**Task requirements**
Return every one of the entries below word for word, omitting the pictures.

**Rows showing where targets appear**
● ● ● ● ● ● ●

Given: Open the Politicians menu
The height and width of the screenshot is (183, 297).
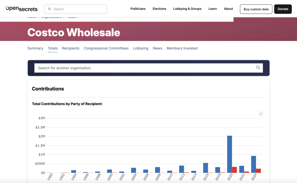Looking at the screenshot, I should (x=138, y=9).
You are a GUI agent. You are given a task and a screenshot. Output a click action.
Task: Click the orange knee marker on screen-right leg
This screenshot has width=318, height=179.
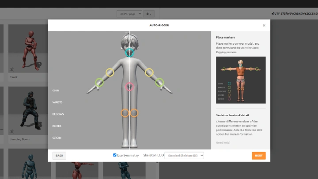pyautogui.click(x=134, y=113)
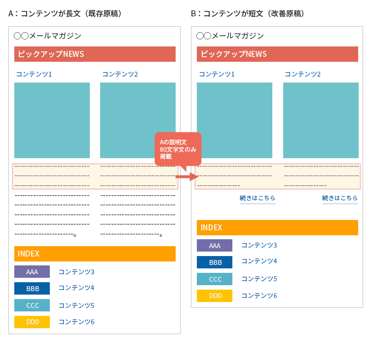Screen dimensions: 370x346
Task: Click the red Aの説明文 callout bubble
Action: click(178, 148)
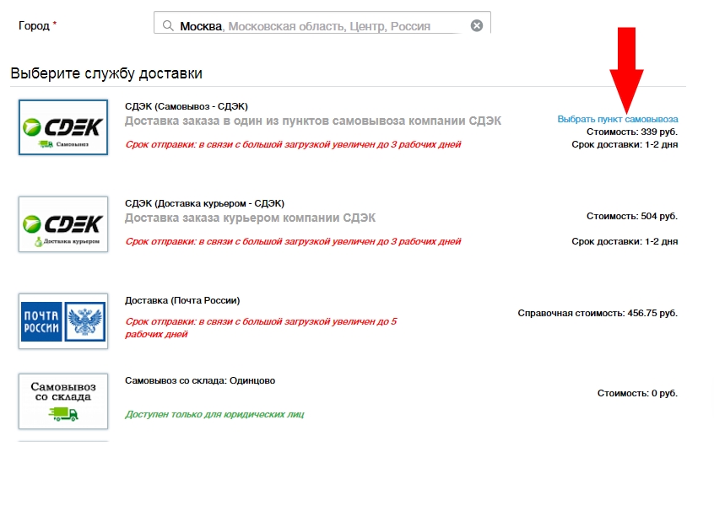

● ● ● ● ● ● ●

**Result of the task**
Given: Open the Politicians menu
The height and width of the screenshot is (183, 297).
Looking at the screenshot, I should (x=138, y=9).
You are a GUI agent. You are given a task and a screenshot. Output a click action.
Task: Click the orange knee marker on screen-right leg
This screenshot has width=318, height=179.
pyautogui.click(x=134, y=113)
Screen dimensions: 370x346
Task: Click the red Aの説明文 callout bubble
Action: click(178, 148)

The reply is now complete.